_Extrait source:_
>>>>>
Fiche n° 1989 de la FNAM – Indemnisation des militaires victimes d’un accident de service ou d’une maladie : « Les BRUGNOT »

Dernière mise à jour le 03/10/2018 à 10:32

“Jura vigilantibus, tarde venientibus ossa”

« Aux vigilants les droits, aux retardataires les os »

1. Origine du droit

Durant plus d’un siècle (décision Paillotin du 12 janvier 1906), en cas de blessure ou de maladie imputable au service, le Conseil d’État s’est toujours opposé à toute indemnisation complémentaire des préjudices subis par les fonctionnaires civils de l’État et les militaires, en sus de la rente ou de la pension militaire d’invalidité servie aux victimes.

Cette règle, dite du « forfait de pension » a subi une première entorse au bénéfice des appelés du contingent par la loi n° 83-605 du 9 juillet 1983 (article L.62 du Code du Service National) qui prévoit pour les intéressés une réparation intégrale des préjudices selon les règles applicables en droit commun.

Une nouvelle entorse à celle règle a été introduite par la décision du Conseil d’État n° 214065 du1er décembre 2000 (Castanet) au profit d’un militaire victime d’une infection nosocomiale contractée lors d’une hospitalisation dans un hôpital militaire.

Par une décision d’Assemblée en date du 4 juillet 2003 (n° 211106, Madame Moya-Caville), le Conseil d’État a redéfini ou, si l’on préfère, renversé le champ d’application de l’ancienne théorie du forfait de pension pour les fonctionnaires civils de l’État.
<<<<<
_Consigne:_ Reproduisez à l'identique l'intégralité de la fiche de la FNAM ci-dessus sur l'indemnisation des militaires.

_Données brutes:_
>>>>>
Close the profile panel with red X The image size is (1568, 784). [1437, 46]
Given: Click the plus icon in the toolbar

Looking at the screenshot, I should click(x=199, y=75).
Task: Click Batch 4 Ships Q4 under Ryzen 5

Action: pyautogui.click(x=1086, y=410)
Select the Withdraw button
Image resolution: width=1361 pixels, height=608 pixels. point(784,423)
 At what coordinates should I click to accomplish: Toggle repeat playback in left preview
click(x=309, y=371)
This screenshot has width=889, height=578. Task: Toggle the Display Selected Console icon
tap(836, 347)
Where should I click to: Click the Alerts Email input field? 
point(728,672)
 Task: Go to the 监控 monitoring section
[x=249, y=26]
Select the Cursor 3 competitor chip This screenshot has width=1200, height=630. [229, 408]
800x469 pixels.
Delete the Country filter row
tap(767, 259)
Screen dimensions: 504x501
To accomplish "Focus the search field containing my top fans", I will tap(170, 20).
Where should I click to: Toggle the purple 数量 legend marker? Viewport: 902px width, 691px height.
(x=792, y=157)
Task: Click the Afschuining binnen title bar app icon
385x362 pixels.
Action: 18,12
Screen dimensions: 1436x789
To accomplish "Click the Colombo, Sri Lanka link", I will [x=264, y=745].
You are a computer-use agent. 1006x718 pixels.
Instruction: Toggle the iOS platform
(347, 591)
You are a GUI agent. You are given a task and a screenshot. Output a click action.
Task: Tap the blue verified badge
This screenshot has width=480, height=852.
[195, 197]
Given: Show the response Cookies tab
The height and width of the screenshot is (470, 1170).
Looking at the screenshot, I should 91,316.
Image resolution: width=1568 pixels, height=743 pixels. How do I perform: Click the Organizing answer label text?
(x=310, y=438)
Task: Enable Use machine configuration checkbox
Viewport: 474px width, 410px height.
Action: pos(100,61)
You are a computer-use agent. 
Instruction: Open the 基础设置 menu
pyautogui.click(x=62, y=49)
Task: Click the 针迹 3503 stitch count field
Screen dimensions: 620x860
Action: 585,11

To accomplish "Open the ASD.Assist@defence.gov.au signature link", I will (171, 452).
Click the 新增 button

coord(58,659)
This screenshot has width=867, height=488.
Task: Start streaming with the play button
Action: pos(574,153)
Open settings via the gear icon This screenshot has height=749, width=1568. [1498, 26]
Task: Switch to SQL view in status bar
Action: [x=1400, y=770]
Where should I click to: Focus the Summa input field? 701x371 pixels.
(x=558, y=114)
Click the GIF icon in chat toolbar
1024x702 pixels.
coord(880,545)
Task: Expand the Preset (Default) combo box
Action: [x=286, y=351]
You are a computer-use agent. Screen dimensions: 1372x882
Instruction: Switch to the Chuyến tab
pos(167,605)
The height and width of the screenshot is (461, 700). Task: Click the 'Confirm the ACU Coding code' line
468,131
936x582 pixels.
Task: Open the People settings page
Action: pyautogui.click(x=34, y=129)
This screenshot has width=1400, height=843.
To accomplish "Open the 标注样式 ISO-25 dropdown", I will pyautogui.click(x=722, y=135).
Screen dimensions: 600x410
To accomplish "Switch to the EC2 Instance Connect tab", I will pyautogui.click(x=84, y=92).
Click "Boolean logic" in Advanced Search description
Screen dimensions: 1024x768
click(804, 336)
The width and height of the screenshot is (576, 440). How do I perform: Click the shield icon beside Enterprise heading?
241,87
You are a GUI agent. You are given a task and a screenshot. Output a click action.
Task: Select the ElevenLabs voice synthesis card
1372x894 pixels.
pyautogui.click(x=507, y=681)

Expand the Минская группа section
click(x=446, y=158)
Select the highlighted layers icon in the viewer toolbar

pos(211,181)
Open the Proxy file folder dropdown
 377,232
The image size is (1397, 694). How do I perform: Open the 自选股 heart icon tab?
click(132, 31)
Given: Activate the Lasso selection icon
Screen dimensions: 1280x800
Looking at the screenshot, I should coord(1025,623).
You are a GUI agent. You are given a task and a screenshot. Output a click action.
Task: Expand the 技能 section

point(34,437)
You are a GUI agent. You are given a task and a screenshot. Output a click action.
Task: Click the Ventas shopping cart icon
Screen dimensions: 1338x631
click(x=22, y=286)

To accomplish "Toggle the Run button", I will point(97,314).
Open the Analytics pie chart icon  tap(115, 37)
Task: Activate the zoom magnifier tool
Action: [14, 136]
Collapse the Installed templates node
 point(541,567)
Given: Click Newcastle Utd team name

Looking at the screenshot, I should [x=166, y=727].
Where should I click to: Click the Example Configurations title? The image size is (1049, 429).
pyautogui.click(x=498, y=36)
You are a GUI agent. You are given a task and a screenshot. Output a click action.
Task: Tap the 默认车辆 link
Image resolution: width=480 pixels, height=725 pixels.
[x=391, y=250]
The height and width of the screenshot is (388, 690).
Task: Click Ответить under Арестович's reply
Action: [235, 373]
<<<<<
_Réponse:_
Fiche n° 1989 de la FNAM – Indemnisation des militaires victimes d’un accident de service ou d’une maladie : « Les BRUGNOT »

Dernière mise à jour le 03/10/2018 à 10:32

“Jura vigilantibus, tarde venientibus ossa”

« Aux vigilants les droits, aux retardataires les os »

1. Origine du droit

Durant plus d’un siècle (décision Paillotin du 12 janvier 1906), en cas de blessure ou de maladie imputable au service, le Conseil d’État s’est toujours opposé à toute indemnisation complémentaire des préjudices subis par les fonctionnaires civils de l’État et les militaires, en sus de la rente ou de la pension militaire d’invalidité servie aux victimes.

Cette règle, dite du « forfait de pension » a subi une première entorse au bénéfice des appelés du contingent par la loi n° 83-605 du 9 juillet 1983 (article L.62 du Code du Service National) qui prévoit pour les intéressés une réparation intégrale des préjudices selon les règles applicables en droit commun.

Une nouvelle entorse à celle règle a été introduite par la décision du Conseil d’État n° 214065 du1er décembre 2000 (Castanet) au profit d’un militaire victime d’une infection nosocomiale contractée lors d’une hospitalisation dans un hôpital militaire.

Par une décision d’Assemblée en date du 4 juillet 2003 (n° 211106, Madame Moya-Caville), le Conseil d’État a redéfini ou, si l’on préfère, renversé le champ d’application de l’ancienne théorie du forfait de pension pour les fonctionnaires civils de l’État.